While it may have been more complex for the hackers to access the systems of the Kenya Revenue Authority and the National Transport and Safety Authority, experts say there is increasing concern that widespread use of private e-mail addresses to communicate sensitive information provides a soft target.

Even more worrying is whether the information shared among government officials through the private e-mail addresses is archived for future reference.

Since the Narc administration took big strides in embracing e-government in 2004, there has been minimal progress in ensuring security of official information at a time when hacking — some of it thought to be sponsored by various countries — is a global concern.

Now experts warn that while improved internet access is an advantage for Kenya, it also attracts local and international hackers.

Mr Samson Wanjohi, a developer whose Shulepro software is used by schools to store and manage their data, says the risks from hackers cannot be over stated.

“Fast internet is good for business but it’s a double edged sword. You get sophisticated hackers dropping by,” he said.  

In the past, there has been defacing of a number of government websites in January 2012 by a hacker believed to be from Indonesia. In 2014, the Twitter accounts of Deputy President William Ruto, Kenya Defence Forces and that of its then spokesman Major Emmanuel Chirchir were also hacked.

Mr Wanjohi noted that in 2015 the Indian government banned all employees from conducting official business on Gmail because of concerns over surveillance by US spy agencies.

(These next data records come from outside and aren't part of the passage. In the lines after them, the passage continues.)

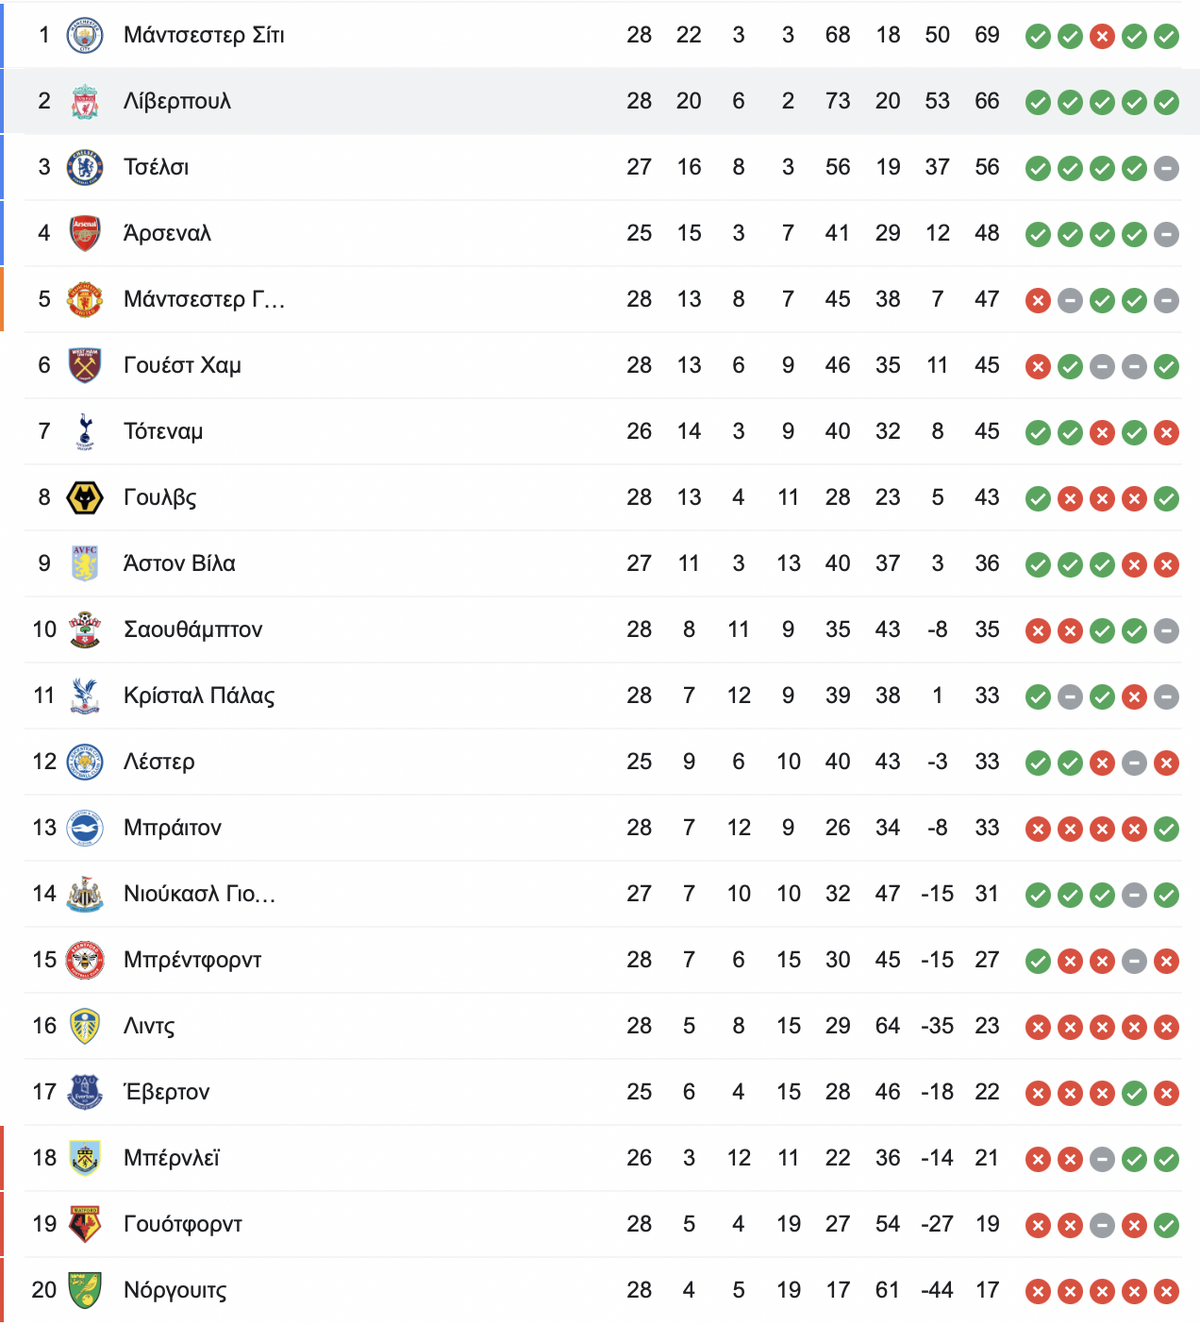Click the Wolves wolf-head crest
Image resolution: width=1200 pixels, height=1325 pixels.
pos(85,497)
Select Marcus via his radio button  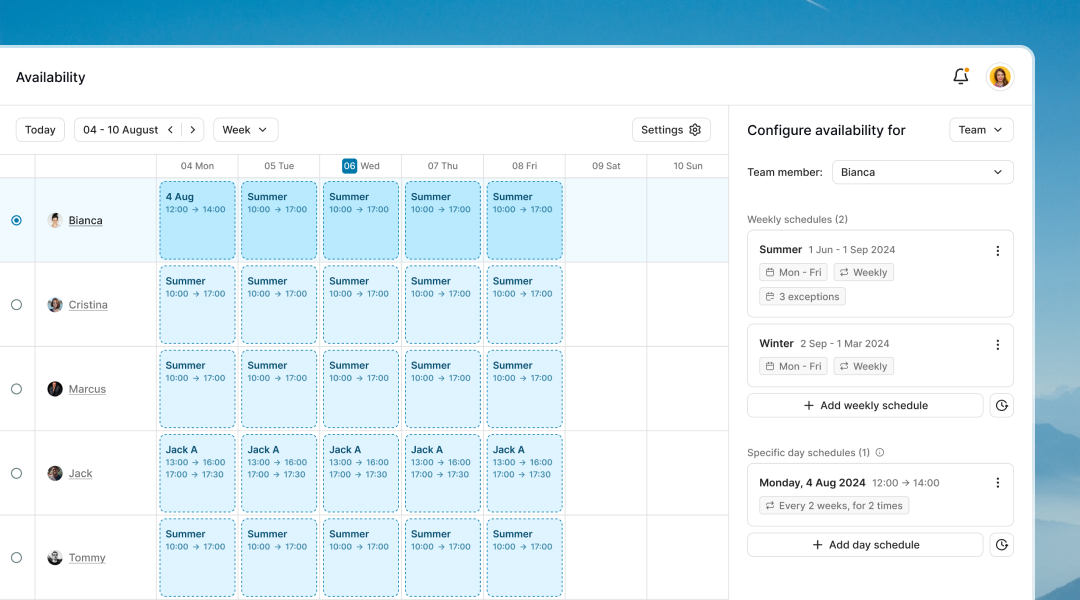click(x=16, y=388)
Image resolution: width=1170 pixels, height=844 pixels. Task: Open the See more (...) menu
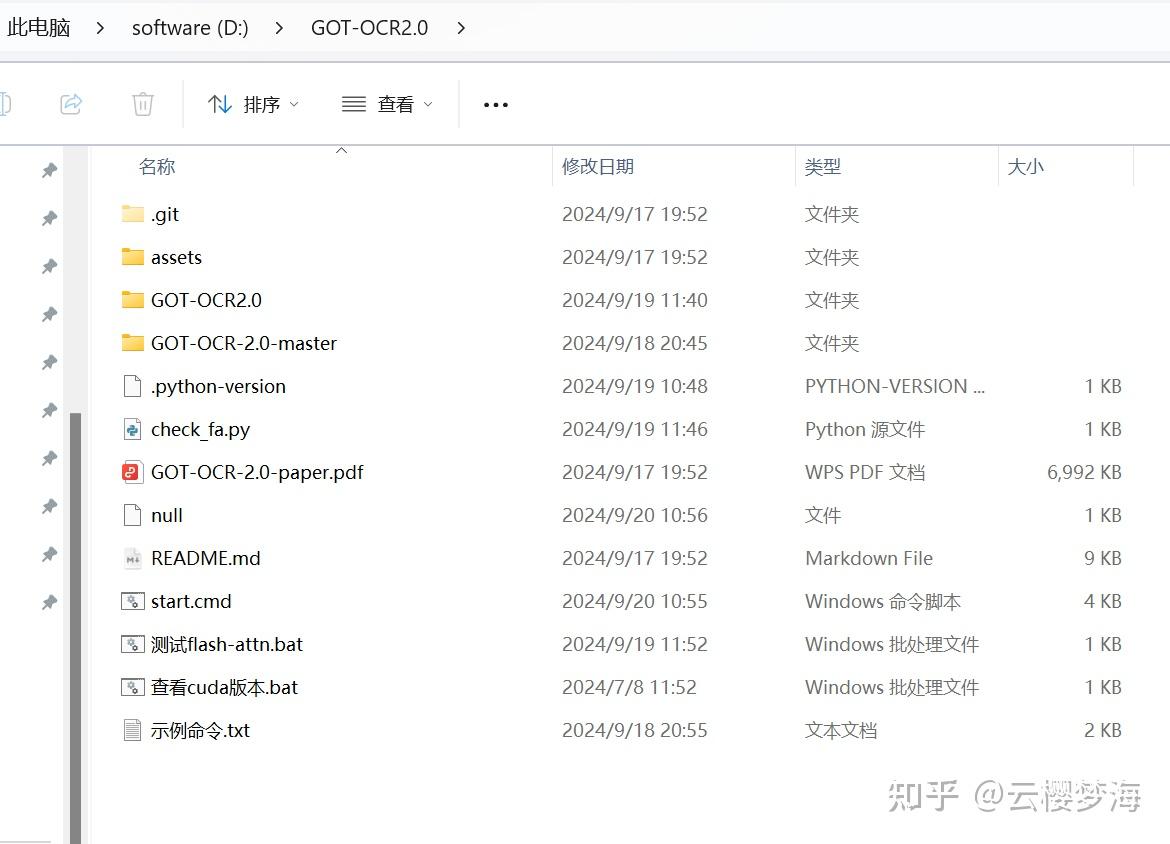pos(495,104)
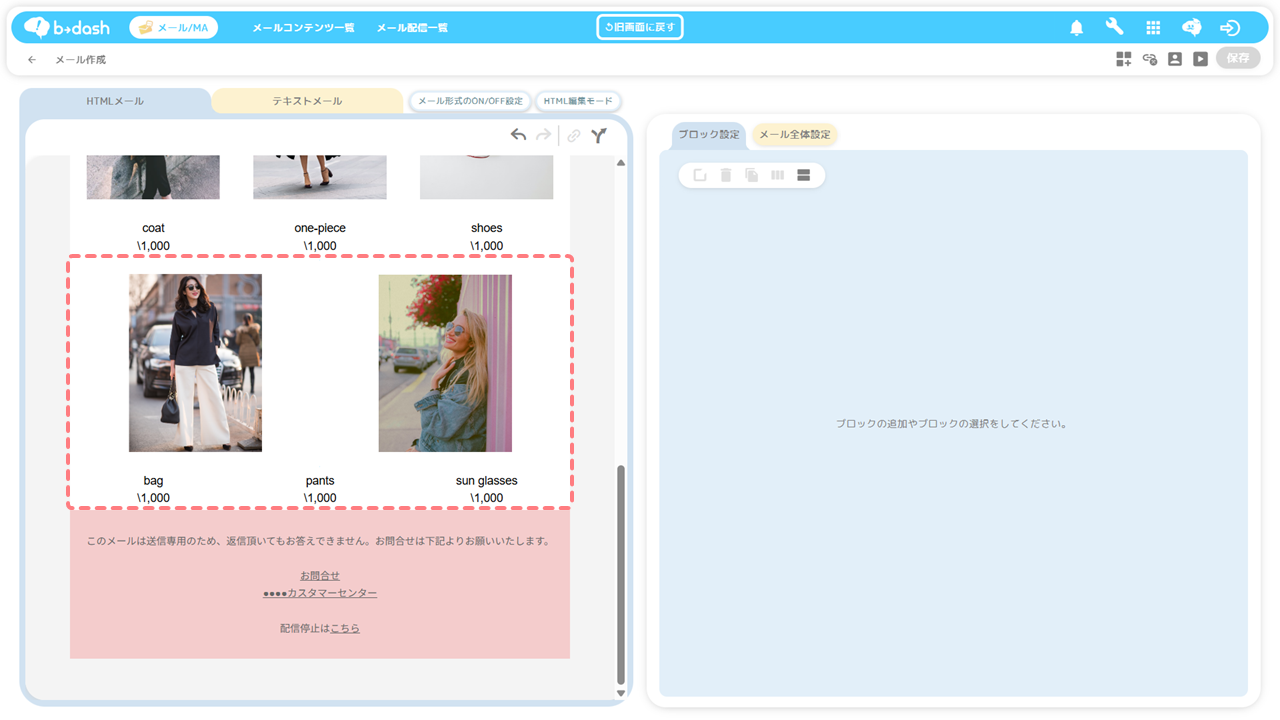The image size is (1280, 720).
Task: Open the notifications bell
Action: pos(1076,28)
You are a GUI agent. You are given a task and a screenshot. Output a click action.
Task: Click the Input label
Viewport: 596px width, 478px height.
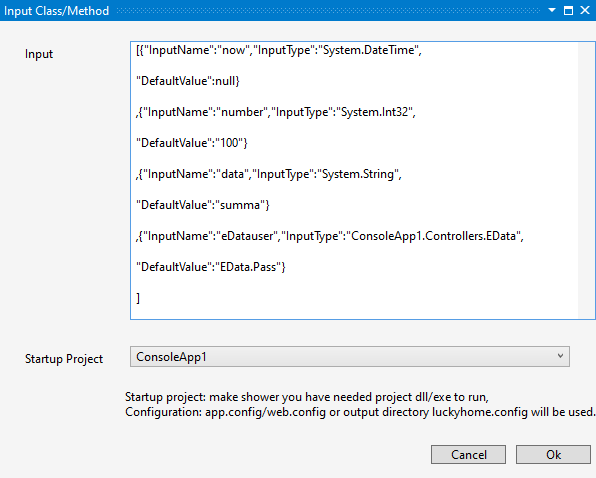tap(39, 54)
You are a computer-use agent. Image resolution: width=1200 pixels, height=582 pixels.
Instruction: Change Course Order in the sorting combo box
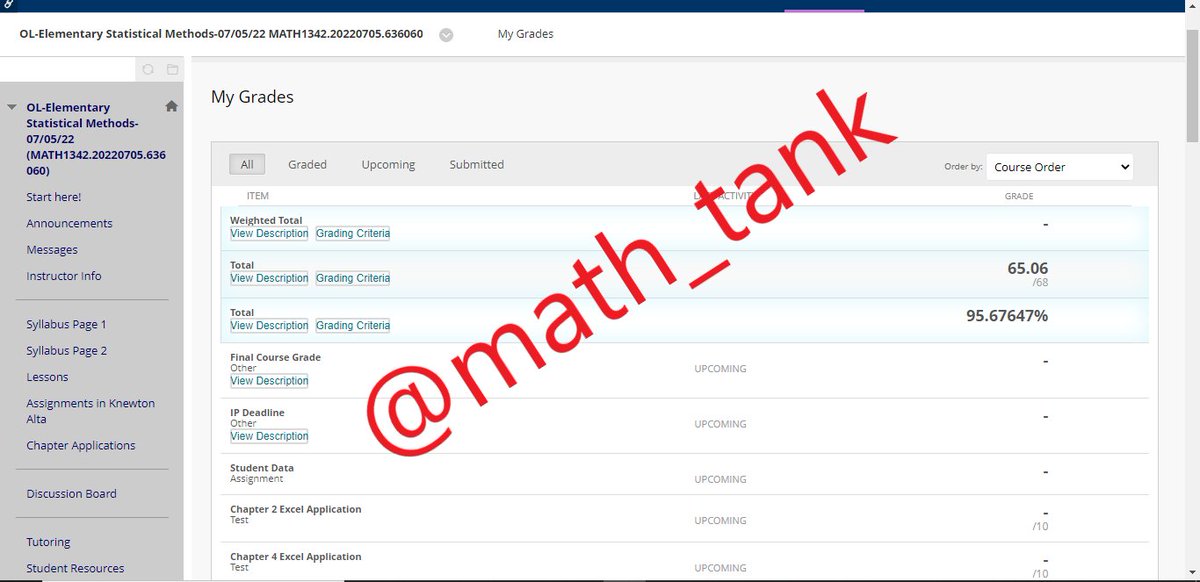coord(1059,167)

In the US, the use of a private server returned to haunt Democratic candidate Hillary Clinton in last year’s elections. She used it when she was Secretary of State. There have also been allegations that Russian hackers accessed the Democrats’ servers and leaked information that damaged Mrs Clinton’s campaign.    

Information Cabinet Secretary Joe Mucheru said it was an issue for concern but indicated that the ministry had requested the Treasury for funds to address the issue.

“ We presented our case to Parliament and we are awaiting their decision. We have asked for consolidation of the ICT budget from all ministries to my docket,” he told Nation.

State House Director for digital communication Dennis Itumbi said government was concerned with the widespread use of third party systems: “We are setting up a Presidential Public Service Innovation Hub that will spot best ICT minds not only to nurture them but also offer technology solutions for government,” he said.

Former Information PS Bitange Ndemo, who is credited with improving the ICT environment during his tenure said there was need to have a law on how government officials communicate and store information.